_Material for this task:_
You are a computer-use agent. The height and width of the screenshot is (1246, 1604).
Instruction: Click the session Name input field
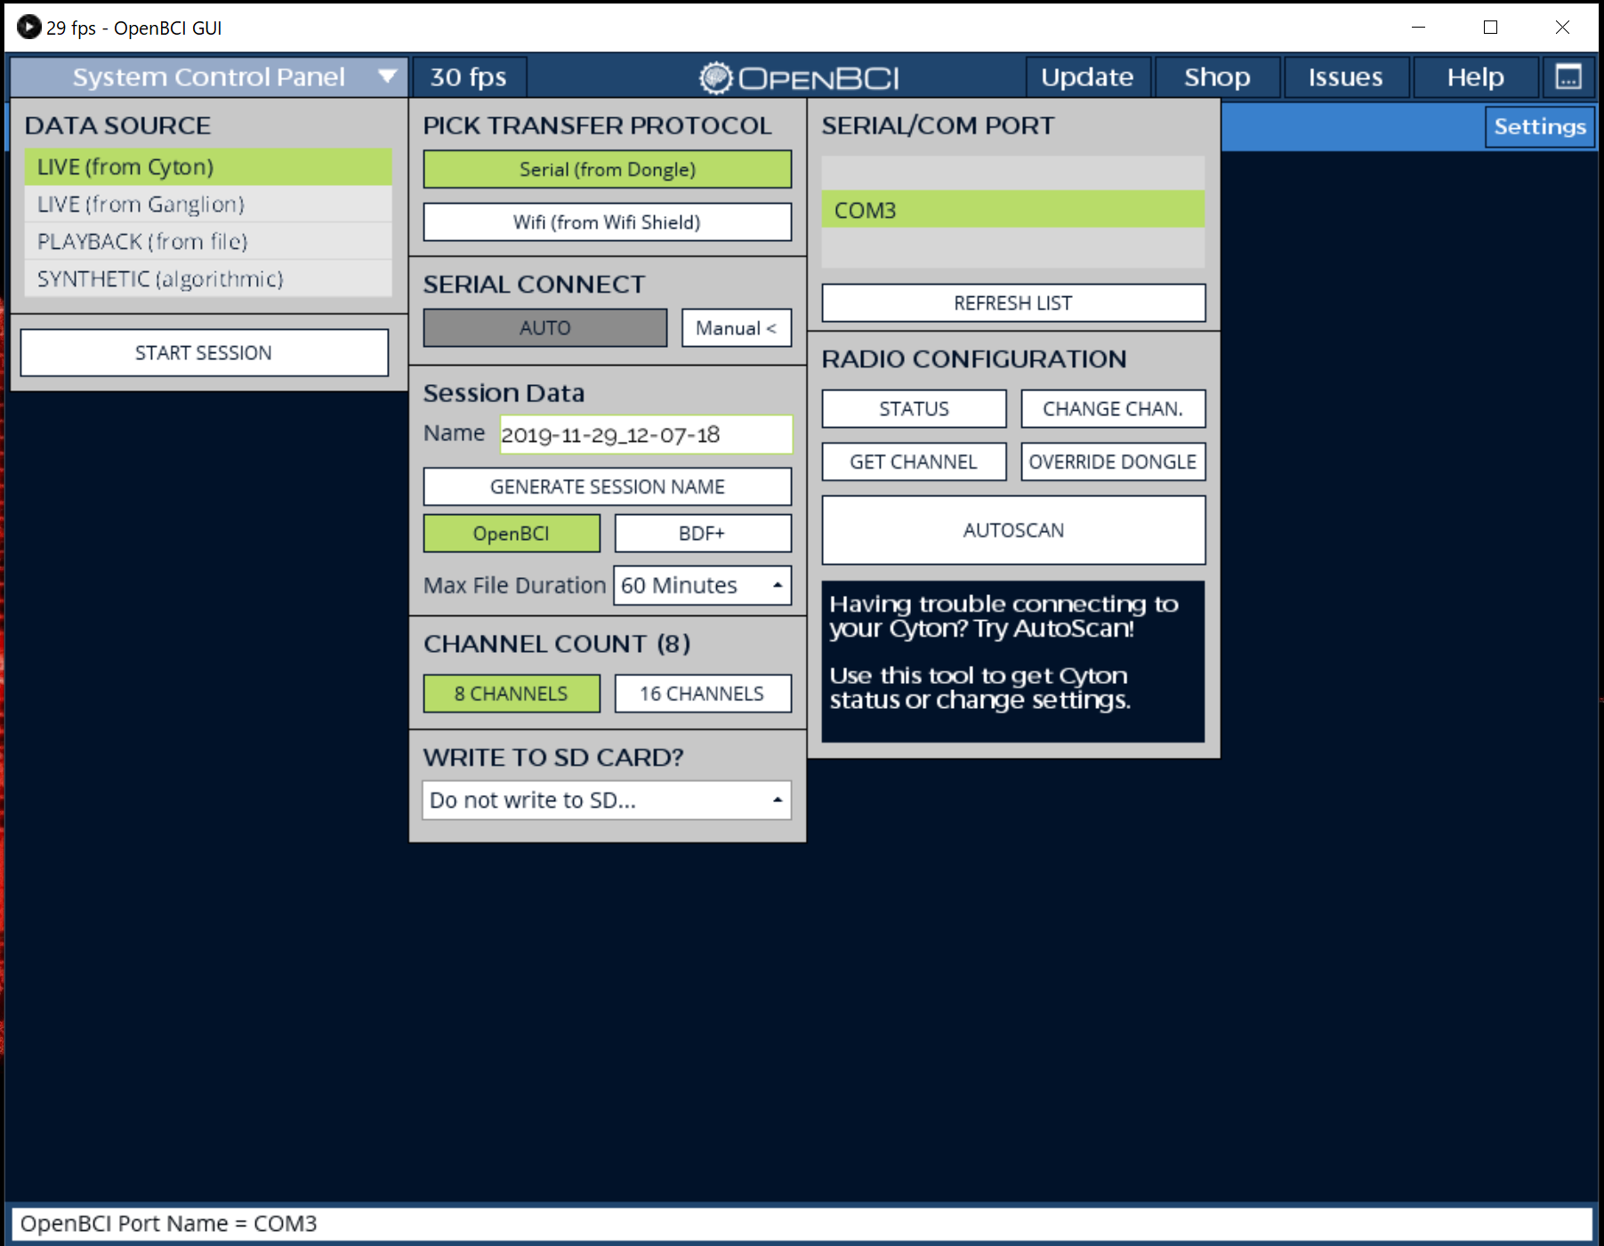point(646,434)
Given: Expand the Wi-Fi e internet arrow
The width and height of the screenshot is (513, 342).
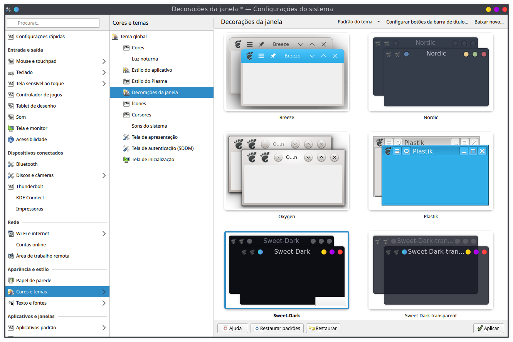Looking at the screenshot, I should [104, 234].
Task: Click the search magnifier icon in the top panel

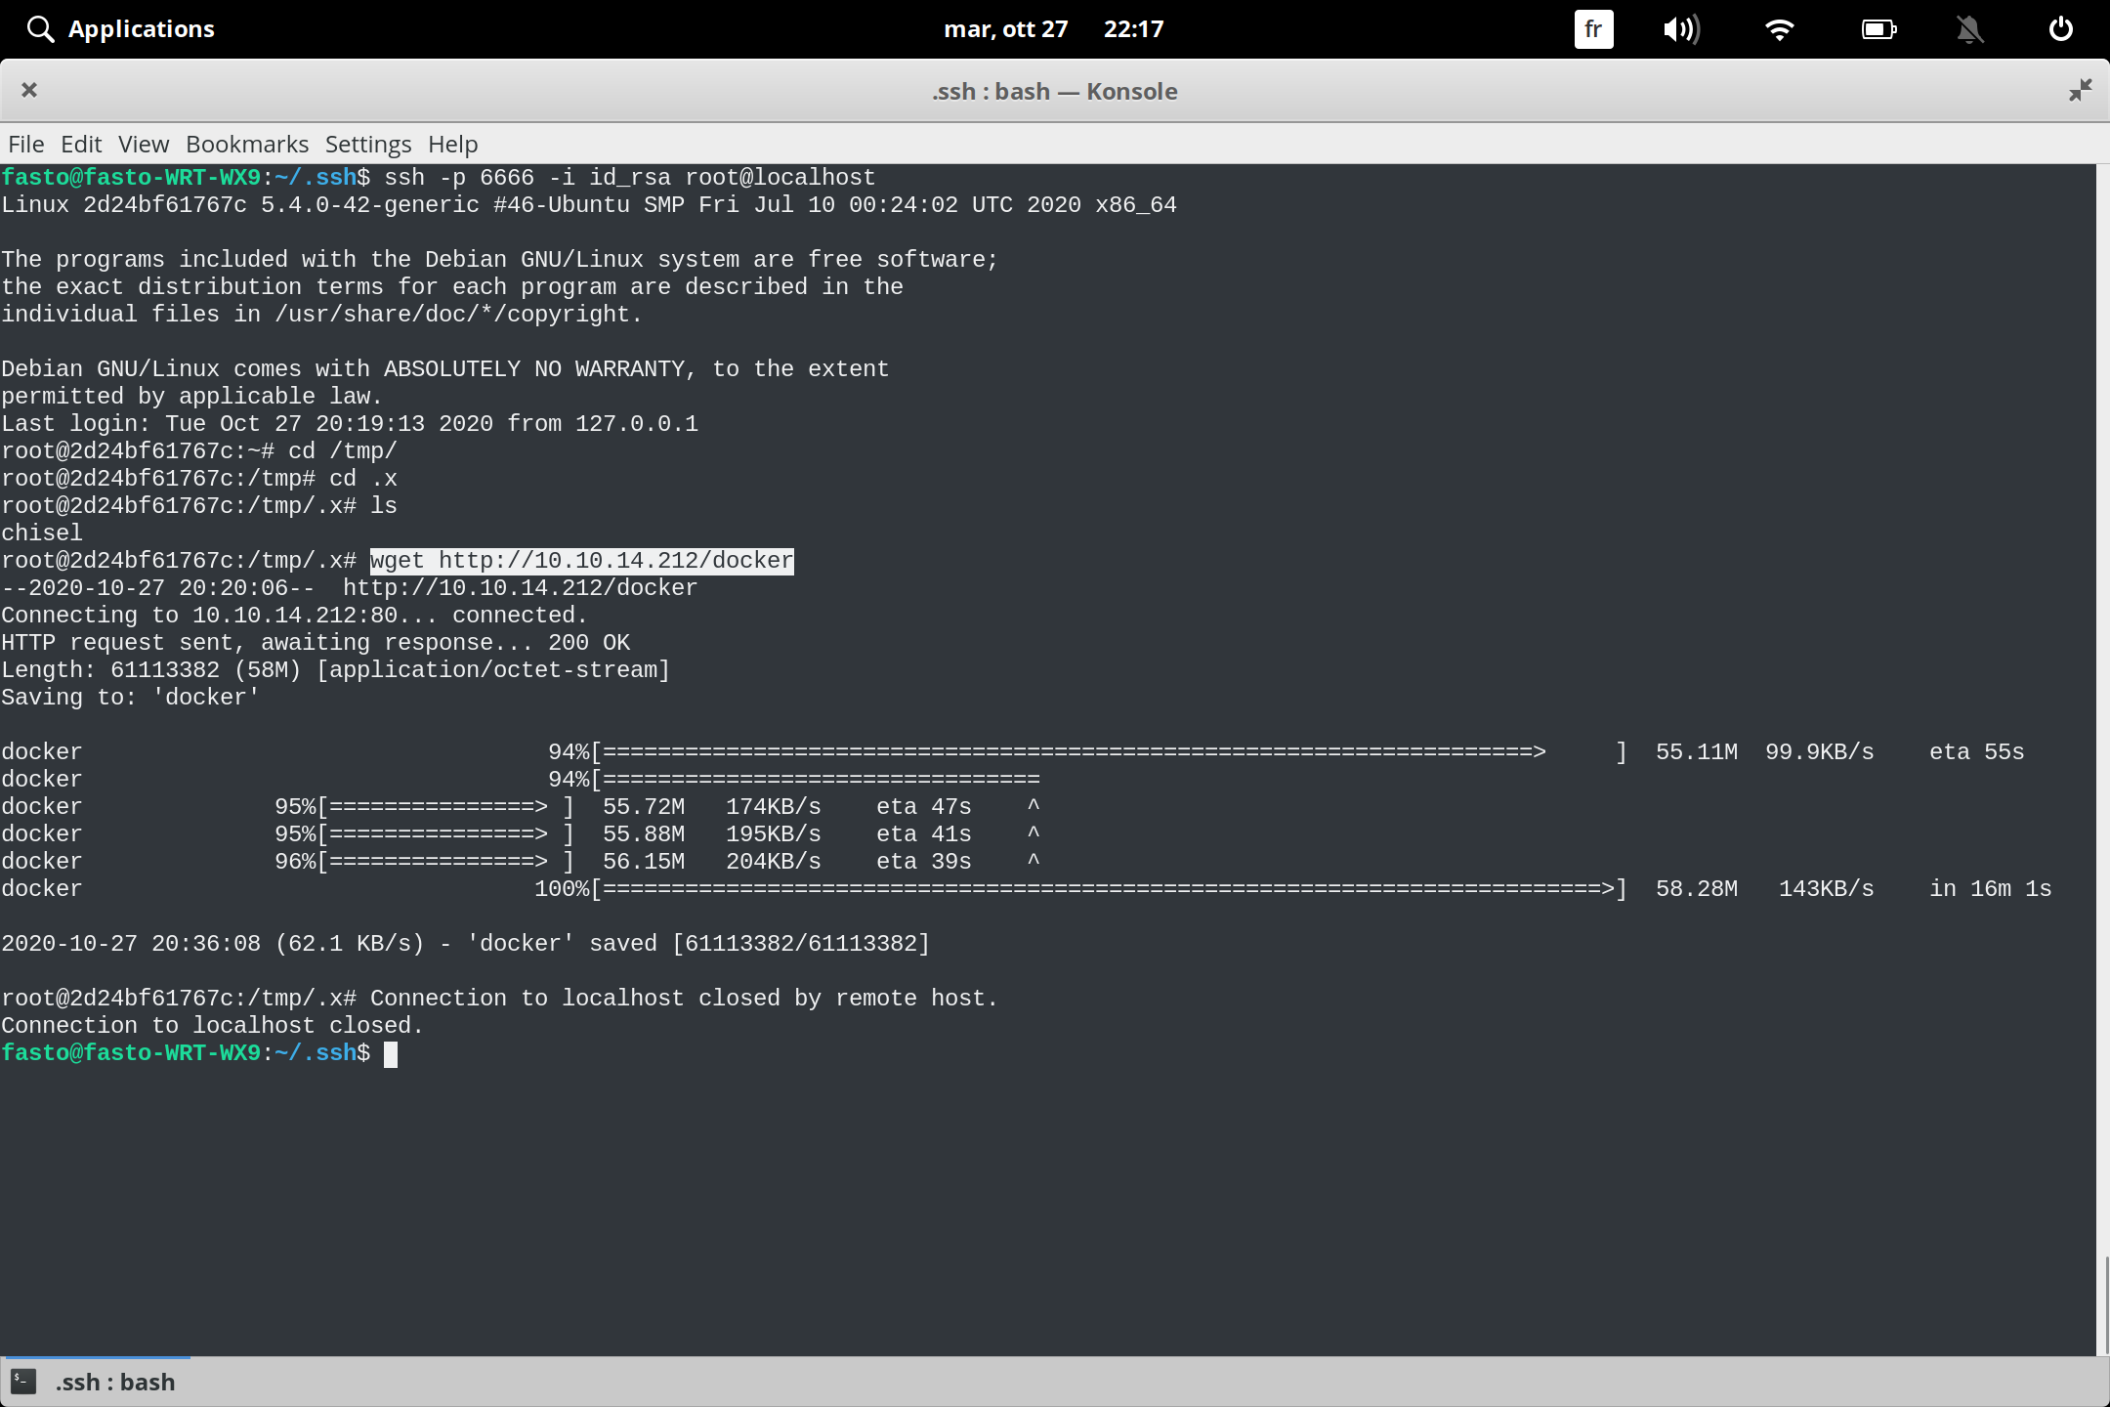Action: 40,28
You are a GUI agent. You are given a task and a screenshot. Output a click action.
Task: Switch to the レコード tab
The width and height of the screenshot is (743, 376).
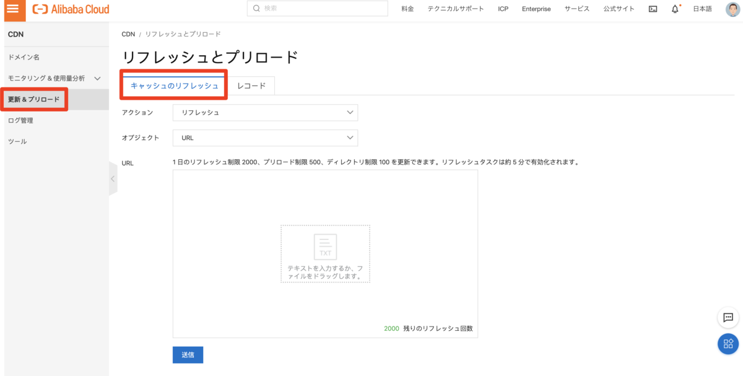point(251,86)
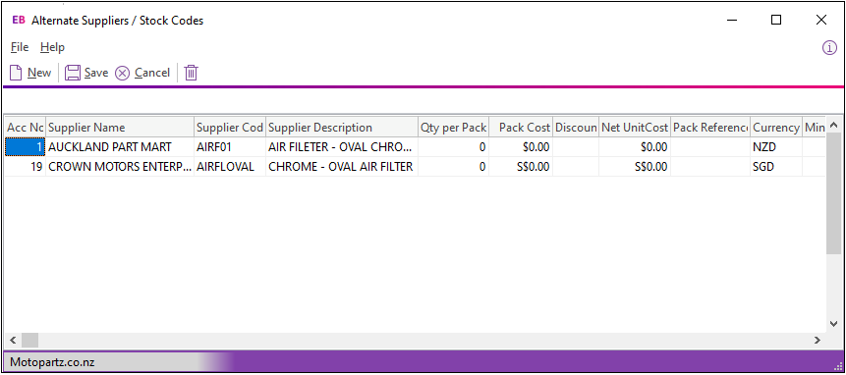Open the File menu
Viewport: 846px width, 375px height.
point(20,47)

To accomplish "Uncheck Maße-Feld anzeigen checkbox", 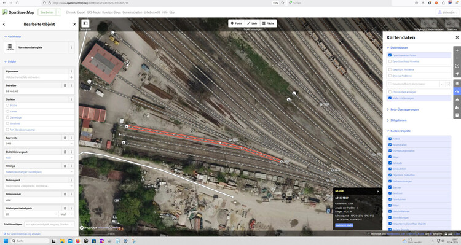I will [x=390, y=98].
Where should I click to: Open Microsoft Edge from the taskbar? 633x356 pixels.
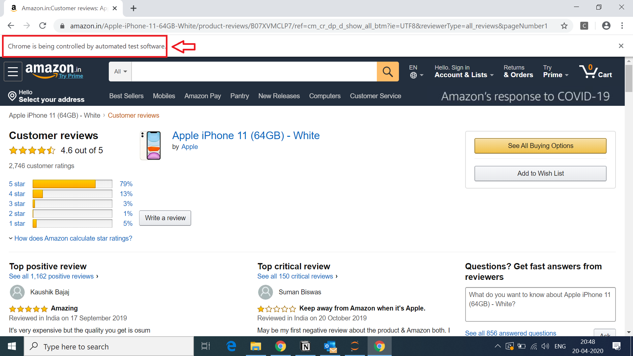(231, 346)
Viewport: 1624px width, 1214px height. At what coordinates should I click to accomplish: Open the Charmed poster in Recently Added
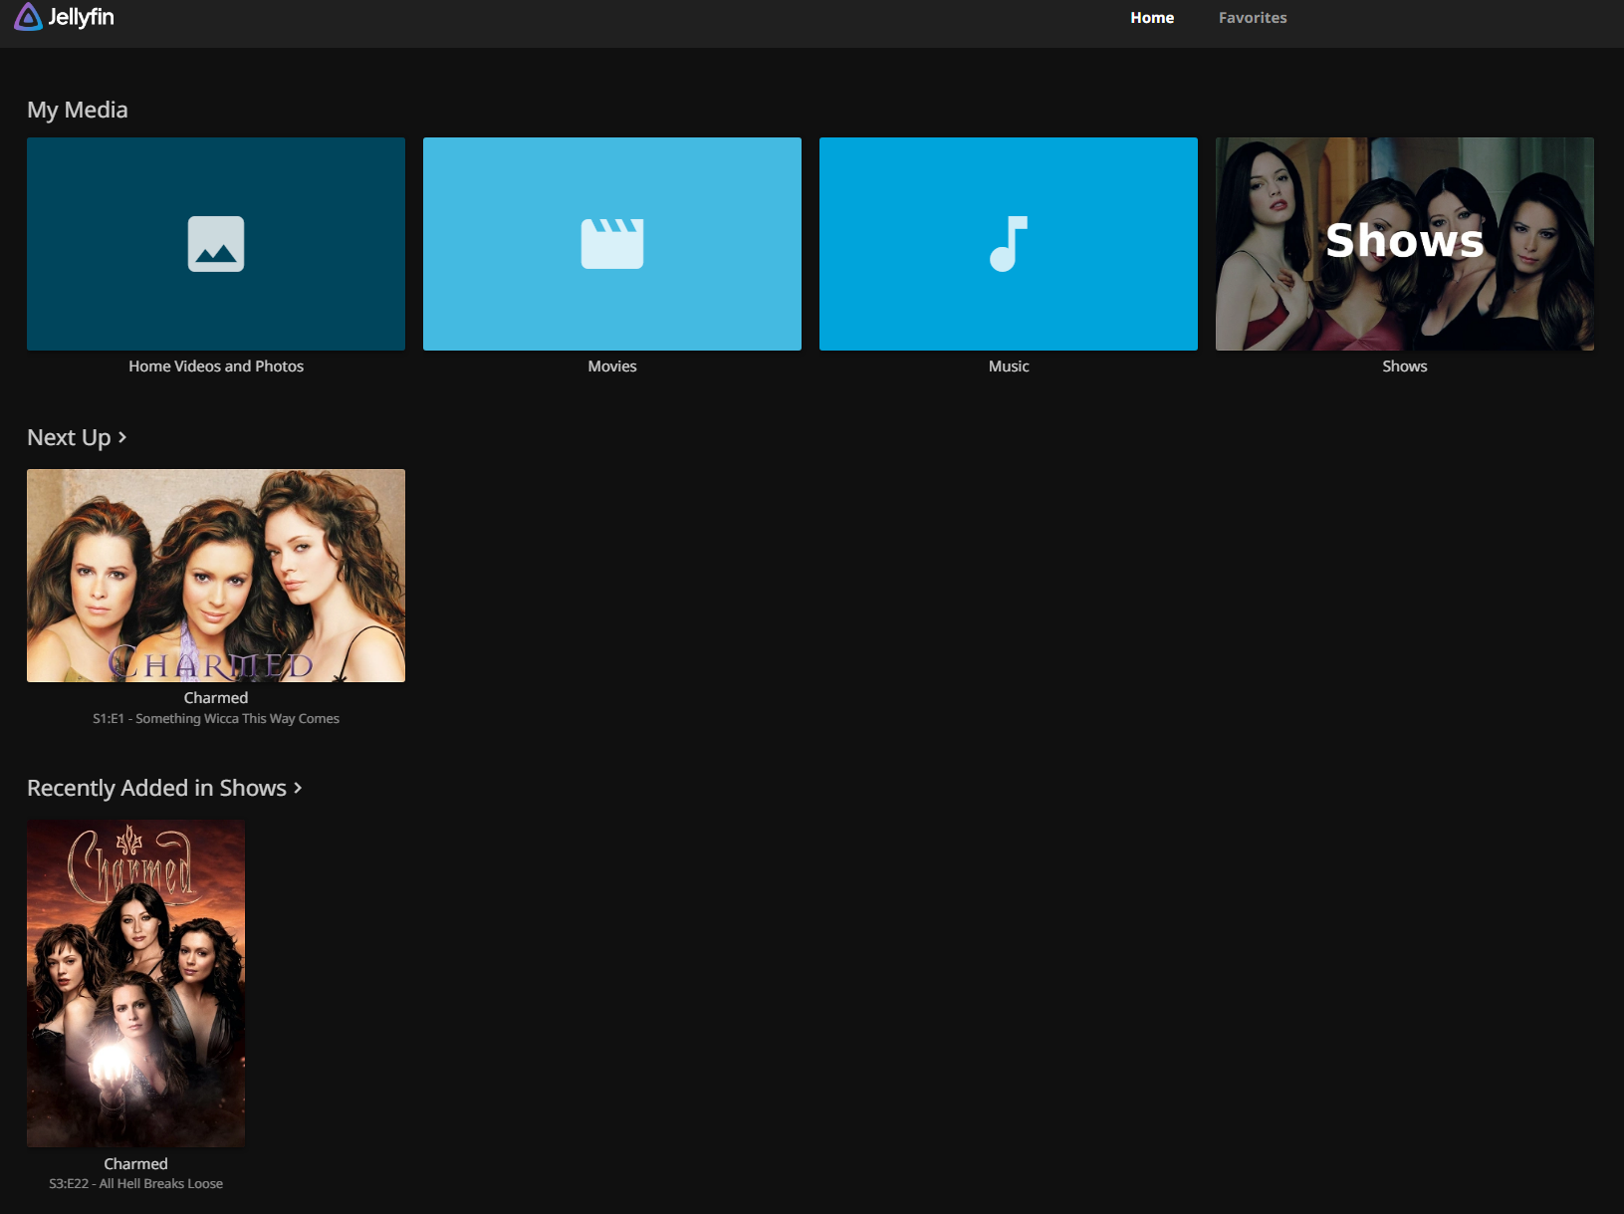pos(135,983)
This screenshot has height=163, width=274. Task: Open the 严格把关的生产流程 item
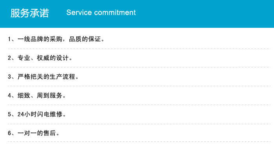pyautogui.click(x=43, y=77)
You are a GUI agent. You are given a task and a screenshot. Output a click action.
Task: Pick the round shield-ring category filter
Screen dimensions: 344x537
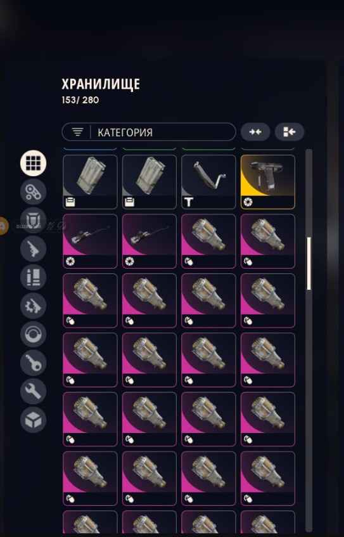[33, 334]
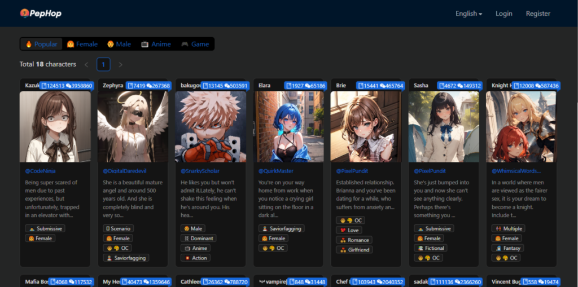Click the Saviorfagging tag on Elara card
This screenshot has height=287, width=578.
[x=281, y=228]
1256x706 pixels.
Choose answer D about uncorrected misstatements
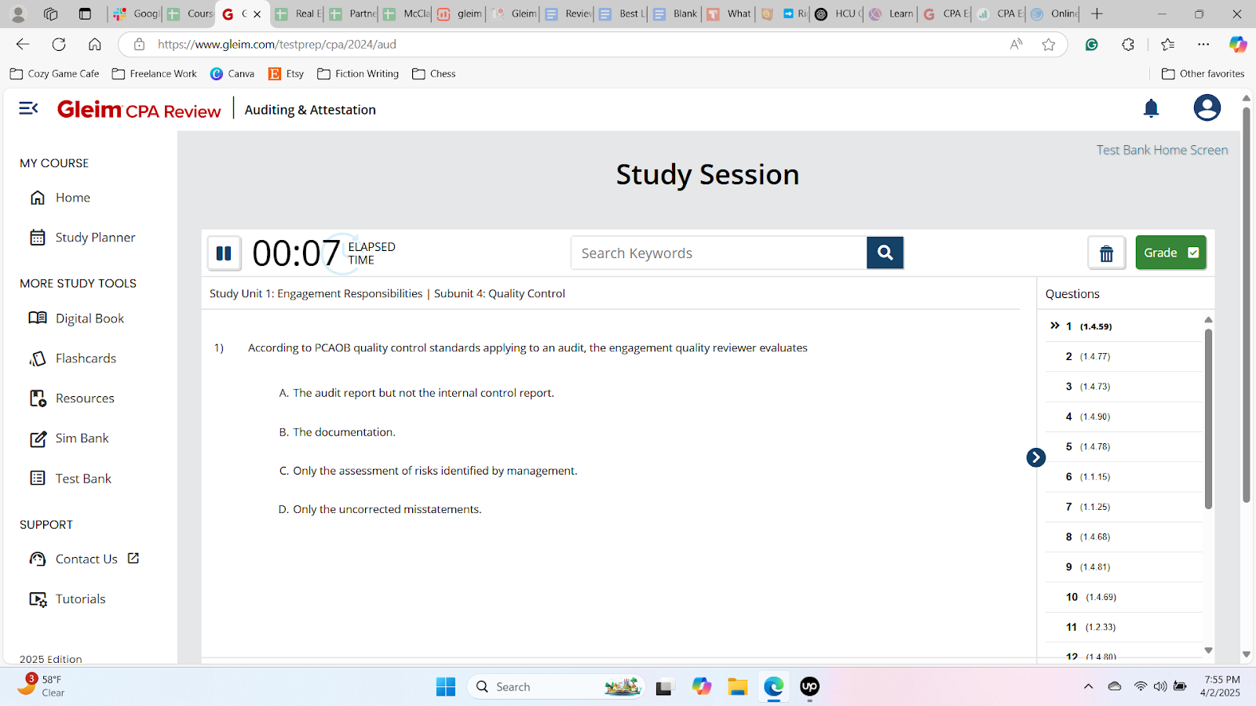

_Given exercise:_ Can you rewrite the records from the line with "Where should I" through the end, swapping "poster" for "trailer" and changing nothing else? Leave the pictures out.

_Task result:_
Where should I click to: Open Microsoft Edge from the taskbar? 633x356 pixels.
(231, 346)
Viewport: 1624px width, 1214px height. At what coordinates should I click to accomplish: Open the Charmed trailer in Recently Added
pos(135,983)
This screenshot has height=163, width=274. Task: Open the 严格把关的生产流程 item
pyautogui.click(x=43, y=77)
You are a GUI agent. You are given a task and a screenshot. Output a click action.
Task: Pick the round shield-ring category filter
Screen dimensions: 344x537
[33, 334]
Click the Saviorfagging tag on Elara card
This screenshot has height=287, width=578.
[x=281, y=228]
1256x706 pixels.
Choose answer D about uncorrected misstatements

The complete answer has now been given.